FIG. 3 is a schematic perspective view of an optical system lid of the image recording apparatus shown in FIG.

FIG. 4 is a schematic plan view of a cover glass cleaning unit provided in the image recording apparatus shown in FIG.

FIG. 5 is a diagram conceptually showing how the cleaning means shown in FIG. 5 is used.

6 is a diagram conceptually showing the vicinity of the cover glass of the image recording apparatus shown in FIG.

[Explanation of symbols]

10 image recording device 12 polygon mirror 14 (14C, 14Y, 14M) semiconductor laser (L
D) 16 (16C, 16M, 16Y) Collimator lens 18 Cylindrical mirror 20 (20C, 20M, 20Y) Cylindrical concave lens 22 (22C, 22M, 22Y) Cylindrical convex lens 24 Folding mirror 26 (26C, 26M, 26Y) ND filter 36 fθ Lens 38 Falling mirror 50 Optical surface plate 52 Lid 54 Optical system 56 Cooling fan 58 Housing 60 (60C, 60M, 60Y) Heat sink 62, 96 Opening 64 Cover glass 66, 70, 74 Space 68, 71, 76 Convex part 72 rectifying plate 80 air introduction port 82 cleaning means 84 grip 86 holder 86a flange 88 holding member 90 pad 92 exterior wall 94 holding portions 94a, 94b biasing portion 98 rib 100 double-sided tape L (LC, LM, LY) light beam A photosensitive Fee

Claims (5)

[Claims] 1. An image recording apparatus for two-dimensionally scanning a photosensitive material, which deflects a light beam in a main scanning direction to relatively move in a sub scanning direction substantially orthogonal to the main scanning direction, An optical plate constituting an optical system for a light beam is mounted at a predetermined position, and a slit-shaped opening for emitting the light beam is formed on the bottom surface, and a housing-like optical surface plate having an open top, the opening.

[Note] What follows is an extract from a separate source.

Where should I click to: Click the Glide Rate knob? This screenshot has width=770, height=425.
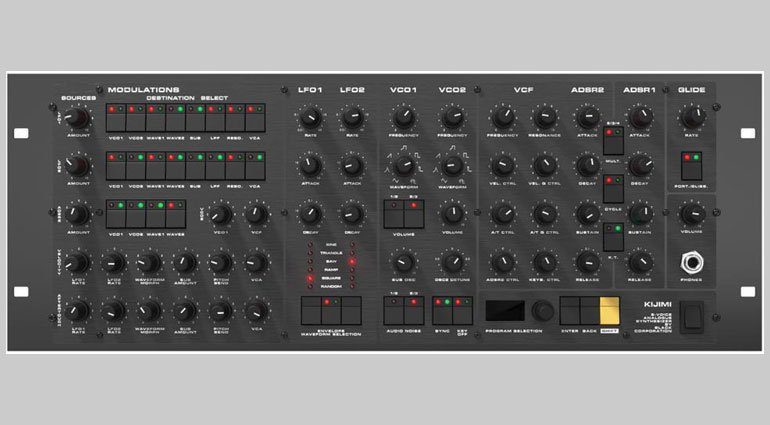[691, 118]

An exit window that closes the optical surface plate, and a lid body for the optical surface plate, and the lid body is formed with a convex portion that protrudes below the upper surface of the optical surface plate without blocking the optical path of the light beam. An image recording device characterized in that 2. The image recording apparatus according to claim 1, wherein
An image recording apparatus having an air introduction port formed in the optical surface plate and / or the lid, the air introduction port being formed at a position apart from a light beam optical path after the light beam scanning. 3. The image recording apparatus according to claim 1, further comprising a cleaning unit that cleans an outer surface of the exit window. 4. The image recording apparatus according to claim 1, wherein an adhesive member is provided in at least a part of the vicinity of the exit window. 5. The image recording apparatus according to claim 1, further comprising a cooling fan that cools the light source of the light beam, and the cooling air from the cooling fan is used as the light source of the light beam. An image recording device in which a current plate for guiding is integrally formed on the lid and / or the housing of the image recording device.